ABOUT THIS TASK: Retype each of the records below word for word, leaving out the pictures.

DATA FOR THIS TASK:

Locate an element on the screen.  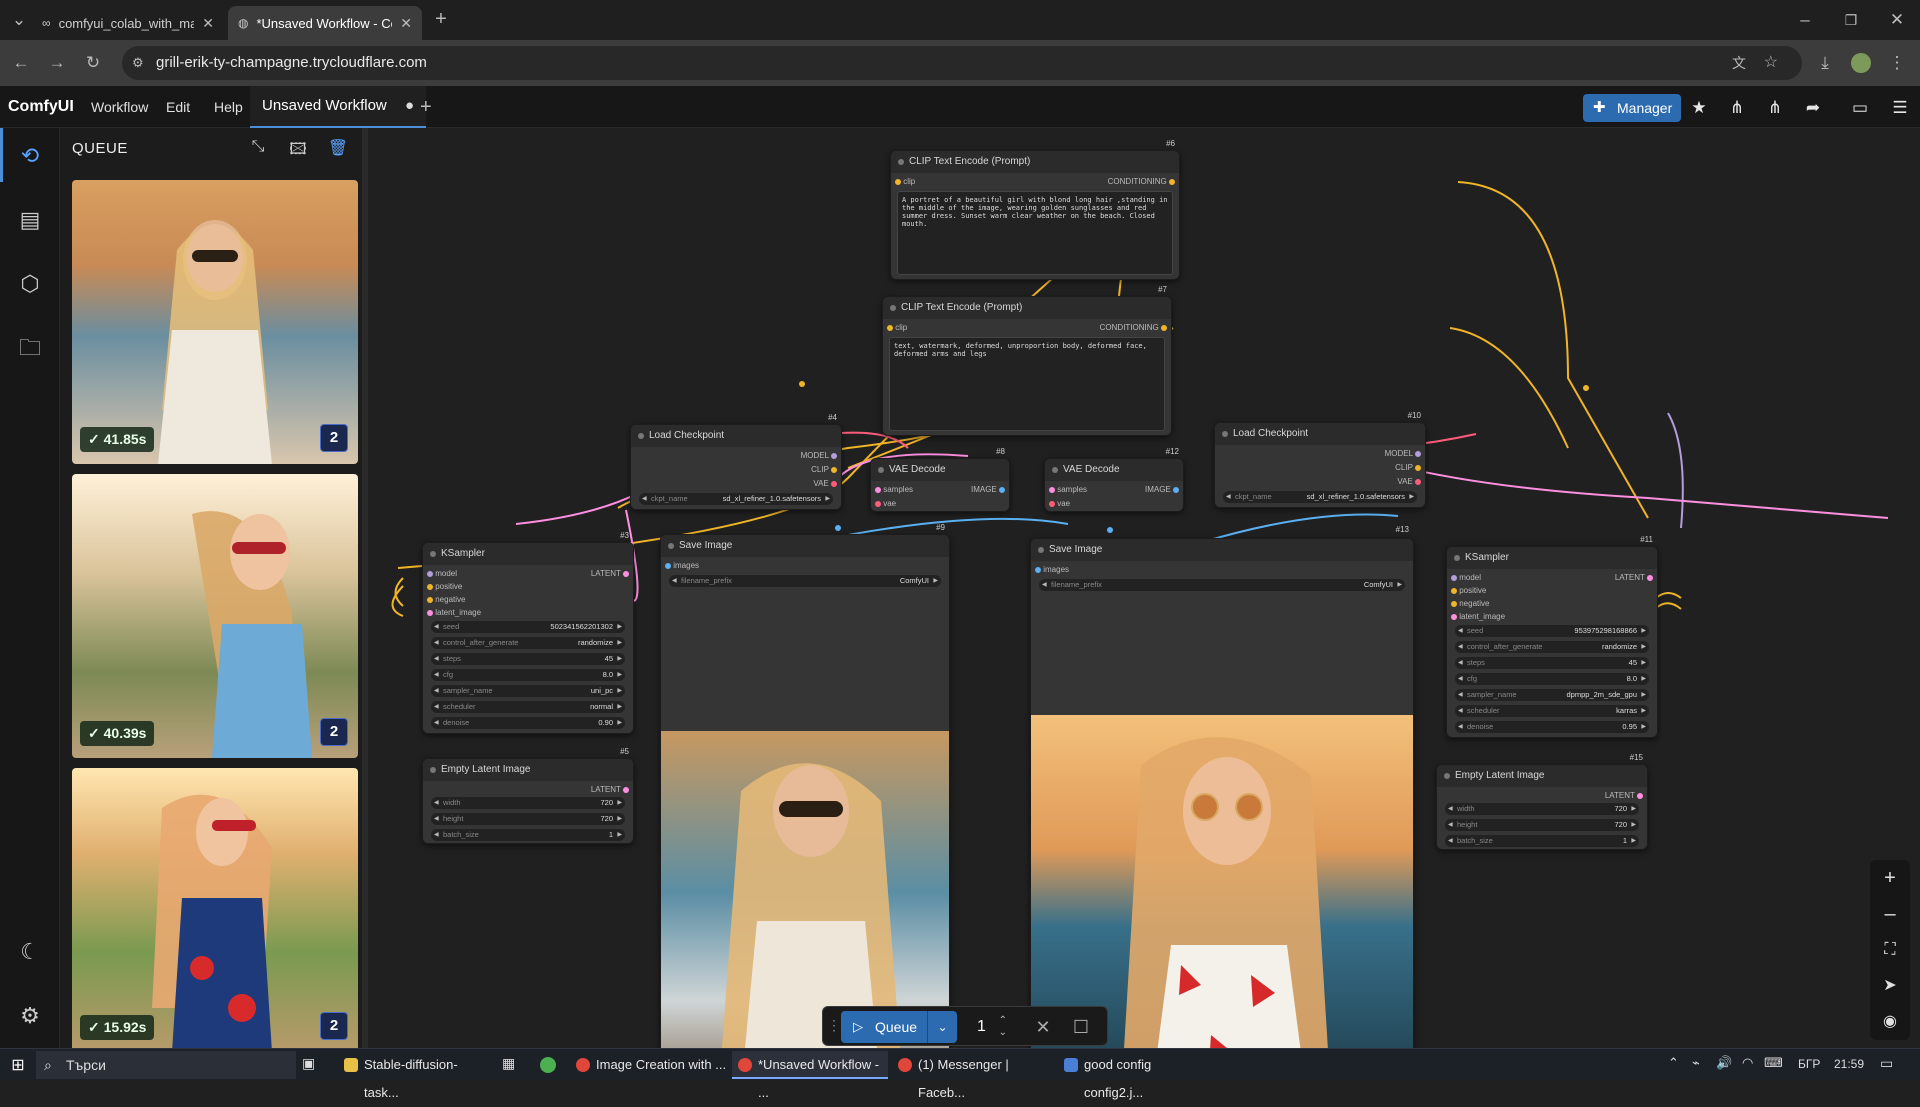
bottom-panel-toggle-icon: ▭ is located at coordinates (1860, 108).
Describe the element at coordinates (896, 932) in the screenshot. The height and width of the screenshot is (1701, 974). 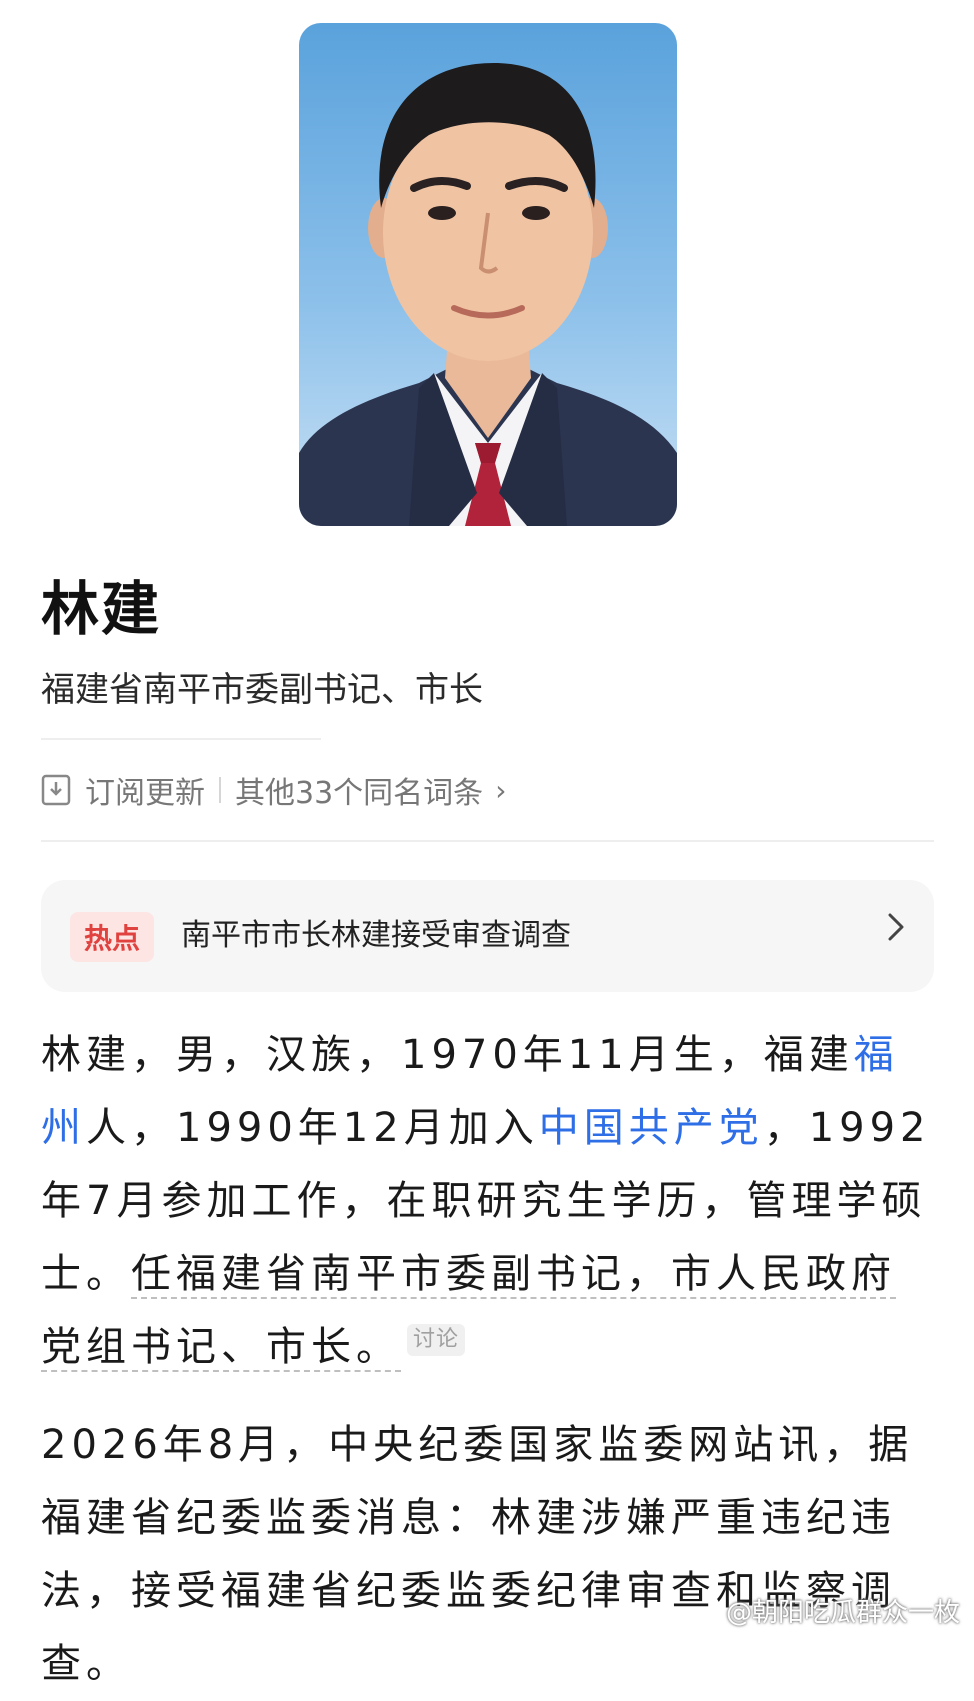
I see `chevron-right-icon` at that location.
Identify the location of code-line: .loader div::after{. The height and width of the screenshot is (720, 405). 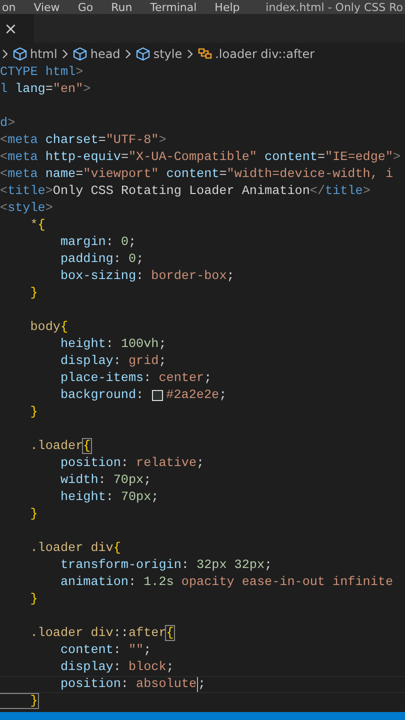
(102, 634).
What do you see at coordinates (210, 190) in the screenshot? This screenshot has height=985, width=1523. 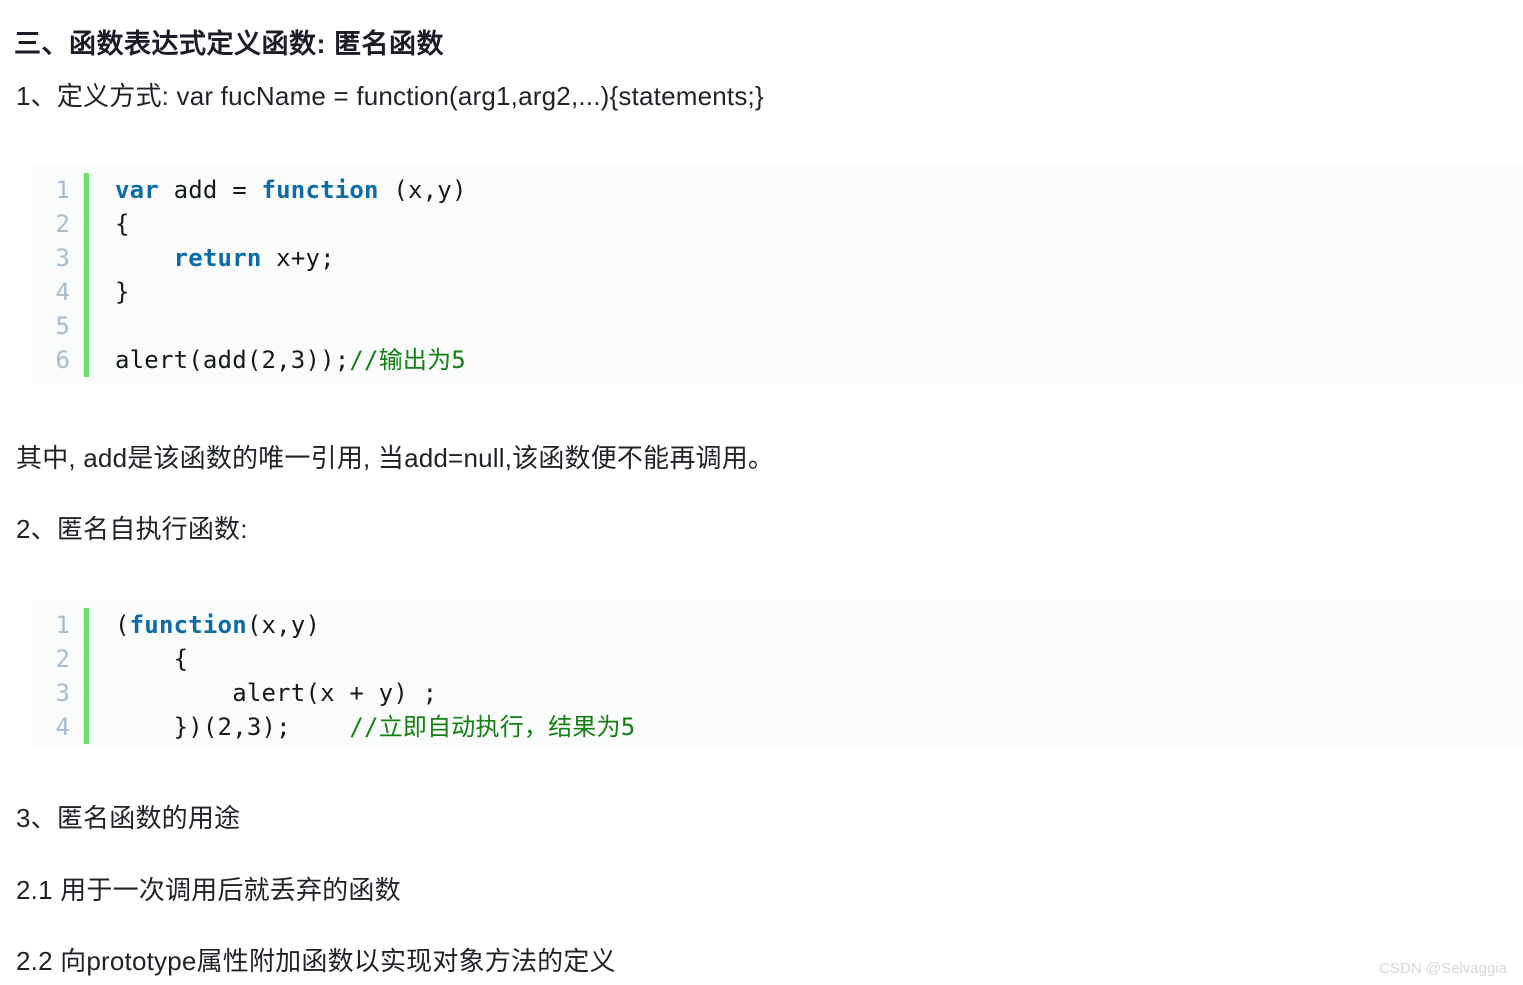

RESPONSE:
Locate an element on the screen.  
bottom-panel-toggle-icon: ▭ is located at coordinates (1860, 108).
Describe the element at coordinates (896, 932) in the screenshot. The height and width of the screenshot is (1701, 974). 
I see `chevron-right-icon` at that location.
Identify the location of code-line: .loader div::after{. The height and width of the screenshot is (720, 405). 
(102, 634).
What do you see at coordinates (210, 190) in the screenshot? This screenshot has height=985, width=1523. 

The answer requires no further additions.